Reviewed evaluations
(This process will be a work-in-progress for the foreseeable future. The more usage we see, the more we can arrive at something great!)
For each environment, we maintain a list of reviewed evaluations. This is inspired by the mechanics of peer review: we want to make OpenAI Gym ideal for research and collaboration, rather than make it into a leaderboard-based competition. (Currently only OpenAI team members have the ability to curate this list, but out of necessity rather than desire — we'd love to have community moderators once we've gotten our bearings.)
The reviewed list is intended to contain solutions which made a new contribution to OpenAI Gym at the time of creation. At least for now, we require all results to be reproduced by the community. (That way, over time we'll have an open library of correct results and reusable implementations!) New contributions include:
- Coming up with a new algorithm that works much better than anything else.

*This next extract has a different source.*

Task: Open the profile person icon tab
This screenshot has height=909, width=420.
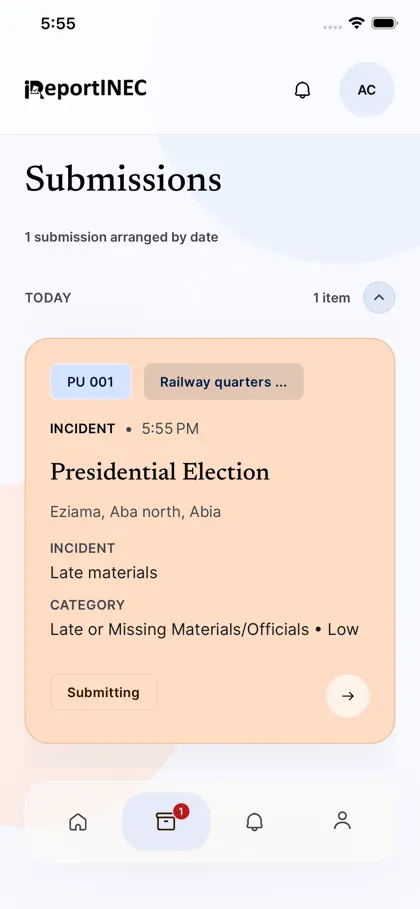Action: [342, 821]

- Modifying someone else's solution to get meaningfully better performance than they did.
- Implementing an algorithm from the literature not yet on the reviewed list.
It's not just about maximizing score; it's about finding solutions which will generalize well. Solutions which involve task-specific hardcoding or otherwise don't reveal interesting characteristics of learning algorithms are unlikely to pass review.
How to get reviewed
First, keep in mind that all solutions must be reproduced before passing review. So your Gist writeup should make it very easy for others to reproduce your results, or else it's unlikely anyone will go through the effort. Everyone reproducing solutions is a volunteer, so it's always your responsibility to get people excited to do so.
It's probably a good starting point to try to get another community member (friends and coworkers are fine) to reproduce your solution. You can also ask in chat.
How to help
There's a lot you can do to help!
- Solve environments and submit your evaluations!
- Reproduce others' solutions, and let the solution author (constructively) know how it goes by commenting on their Gist. Depending on demand, we'll release tools to help you find solutions to reproduce. Until then you can hang around in chat.
- Integrate new environments into gym. Please show that you have run several well-implemented RL algorithms on it, and you have good reason to believe that it is tractable but not too easy. (If there's demand, we may introduce a registry for sharing environment collections without pulling them into the main repository.)